Rijnsburgse Boys is a football club from Rijnsburg in the Netherlands.

The club was established on 24 March 1930. They currently play in the Tweede Divisie. The club won the Saturday Hoofdklasse A title in the 2005–06, 2006–07 and 2008–09 seasons.

Since being founded in 1930 till 1957, the club has played on several locations in Rijnsburg. Since 1957 the club moved to Sportpark Middelmors, where it's still playing their homegames. The unofficial nickname of Rijnsburgse Boys is 'uien' - Dutch for "onions" - originating from the late 1500s, when Rijnsburg was famous for its onion farms.

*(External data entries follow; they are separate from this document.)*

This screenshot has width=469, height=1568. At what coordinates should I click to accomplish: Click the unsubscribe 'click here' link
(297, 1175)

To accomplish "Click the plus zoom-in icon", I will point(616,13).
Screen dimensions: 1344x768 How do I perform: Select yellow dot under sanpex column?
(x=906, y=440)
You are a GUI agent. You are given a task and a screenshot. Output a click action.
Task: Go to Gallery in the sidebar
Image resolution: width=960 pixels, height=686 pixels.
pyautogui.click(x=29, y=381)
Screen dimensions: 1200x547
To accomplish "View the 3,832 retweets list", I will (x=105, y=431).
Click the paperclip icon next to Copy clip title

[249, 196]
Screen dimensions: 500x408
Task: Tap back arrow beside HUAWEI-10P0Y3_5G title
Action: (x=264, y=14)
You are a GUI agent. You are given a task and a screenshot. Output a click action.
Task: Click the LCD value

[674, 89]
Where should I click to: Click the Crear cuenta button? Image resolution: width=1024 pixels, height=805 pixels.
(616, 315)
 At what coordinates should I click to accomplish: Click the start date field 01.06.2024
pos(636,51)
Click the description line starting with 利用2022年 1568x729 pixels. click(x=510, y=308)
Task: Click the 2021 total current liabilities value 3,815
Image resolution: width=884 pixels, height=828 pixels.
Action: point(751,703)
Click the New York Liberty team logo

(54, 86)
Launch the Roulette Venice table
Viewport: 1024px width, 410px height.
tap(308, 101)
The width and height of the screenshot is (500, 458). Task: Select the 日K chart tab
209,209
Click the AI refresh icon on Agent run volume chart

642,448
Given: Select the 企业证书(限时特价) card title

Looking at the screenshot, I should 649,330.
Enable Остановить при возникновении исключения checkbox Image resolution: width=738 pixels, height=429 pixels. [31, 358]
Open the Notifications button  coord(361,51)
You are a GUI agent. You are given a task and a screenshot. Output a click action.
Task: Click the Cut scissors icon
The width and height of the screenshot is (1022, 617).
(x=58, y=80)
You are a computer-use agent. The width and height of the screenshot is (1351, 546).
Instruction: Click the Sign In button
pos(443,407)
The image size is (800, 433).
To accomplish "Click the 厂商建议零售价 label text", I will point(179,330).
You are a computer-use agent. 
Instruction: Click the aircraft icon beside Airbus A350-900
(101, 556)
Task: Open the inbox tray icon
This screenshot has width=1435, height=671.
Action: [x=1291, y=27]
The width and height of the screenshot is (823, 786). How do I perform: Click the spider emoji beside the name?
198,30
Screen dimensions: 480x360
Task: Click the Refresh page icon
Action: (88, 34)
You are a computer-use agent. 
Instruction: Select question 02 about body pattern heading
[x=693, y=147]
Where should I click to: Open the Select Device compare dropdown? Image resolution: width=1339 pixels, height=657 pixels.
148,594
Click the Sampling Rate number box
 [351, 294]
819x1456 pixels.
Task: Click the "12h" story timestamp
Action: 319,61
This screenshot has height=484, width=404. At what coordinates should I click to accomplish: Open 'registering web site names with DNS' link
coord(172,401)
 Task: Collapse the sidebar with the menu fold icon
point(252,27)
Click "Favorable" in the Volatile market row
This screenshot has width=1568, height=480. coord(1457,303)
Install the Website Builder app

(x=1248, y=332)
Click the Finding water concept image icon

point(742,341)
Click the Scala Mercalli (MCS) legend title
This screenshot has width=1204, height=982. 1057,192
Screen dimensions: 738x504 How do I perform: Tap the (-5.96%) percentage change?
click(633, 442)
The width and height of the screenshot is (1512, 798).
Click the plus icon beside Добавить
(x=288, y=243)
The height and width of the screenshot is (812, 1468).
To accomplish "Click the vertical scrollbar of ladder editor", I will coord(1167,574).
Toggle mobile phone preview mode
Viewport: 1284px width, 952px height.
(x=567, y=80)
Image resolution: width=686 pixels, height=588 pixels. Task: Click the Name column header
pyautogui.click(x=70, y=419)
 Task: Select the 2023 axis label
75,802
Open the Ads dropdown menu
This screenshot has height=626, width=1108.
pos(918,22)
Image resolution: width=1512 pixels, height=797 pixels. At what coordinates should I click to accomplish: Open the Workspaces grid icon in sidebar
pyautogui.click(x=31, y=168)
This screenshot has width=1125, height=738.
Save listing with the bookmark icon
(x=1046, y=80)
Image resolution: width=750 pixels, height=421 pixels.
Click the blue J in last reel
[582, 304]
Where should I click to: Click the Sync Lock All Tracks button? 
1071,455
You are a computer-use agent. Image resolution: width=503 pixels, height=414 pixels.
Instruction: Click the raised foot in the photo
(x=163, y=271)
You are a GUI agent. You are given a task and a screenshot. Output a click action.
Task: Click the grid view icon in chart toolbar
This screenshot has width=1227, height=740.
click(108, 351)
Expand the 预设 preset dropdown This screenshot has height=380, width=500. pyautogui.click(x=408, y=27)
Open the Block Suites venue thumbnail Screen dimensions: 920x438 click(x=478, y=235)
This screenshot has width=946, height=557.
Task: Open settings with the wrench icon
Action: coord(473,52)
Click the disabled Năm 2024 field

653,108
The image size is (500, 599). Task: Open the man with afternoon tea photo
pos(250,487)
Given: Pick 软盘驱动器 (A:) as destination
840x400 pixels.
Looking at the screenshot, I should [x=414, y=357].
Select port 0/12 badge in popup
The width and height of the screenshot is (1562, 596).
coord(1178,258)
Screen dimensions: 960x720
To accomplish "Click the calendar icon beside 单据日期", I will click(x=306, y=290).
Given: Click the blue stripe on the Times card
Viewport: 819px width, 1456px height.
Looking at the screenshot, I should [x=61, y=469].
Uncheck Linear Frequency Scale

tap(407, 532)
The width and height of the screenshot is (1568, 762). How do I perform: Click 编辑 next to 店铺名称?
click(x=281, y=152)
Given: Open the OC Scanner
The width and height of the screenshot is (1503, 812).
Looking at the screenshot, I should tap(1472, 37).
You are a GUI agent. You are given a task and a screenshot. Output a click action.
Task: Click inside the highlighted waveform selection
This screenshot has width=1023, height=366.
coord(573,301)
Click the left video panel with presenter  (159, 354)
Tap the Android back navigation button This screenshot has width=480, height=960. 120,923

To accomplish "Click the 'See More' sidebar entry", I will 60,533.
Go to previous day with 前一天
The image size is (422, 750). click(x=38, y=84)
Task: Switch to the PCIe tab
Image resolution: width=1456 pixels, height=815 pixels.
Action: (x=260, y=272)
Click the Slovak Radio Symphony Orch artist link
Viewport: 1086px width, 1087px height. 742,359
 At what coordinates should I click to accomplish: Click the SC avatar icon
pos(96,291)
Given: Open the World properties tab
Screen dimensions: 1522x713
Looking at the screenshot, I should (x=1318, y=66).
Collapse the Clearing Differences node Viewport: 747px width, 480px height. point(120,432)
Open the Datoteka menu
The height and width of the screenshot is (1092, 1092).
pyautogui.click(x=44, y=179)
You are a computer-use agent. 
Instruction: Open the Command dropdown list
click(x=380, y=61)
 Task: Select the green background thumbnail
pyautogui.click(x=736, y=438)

The club has always been one of the most successful clubs in the Dutch amateur football. After losing a decision match in the 2015/2016 season against GVVV (1–2), the club did not play first amateur-tier in a long time. In the 2016/2017 season, Rijnsburg defeated Westlandia and SV Spakenburg to promote to the Tweede Divisie, the highest tier for non-pro teams.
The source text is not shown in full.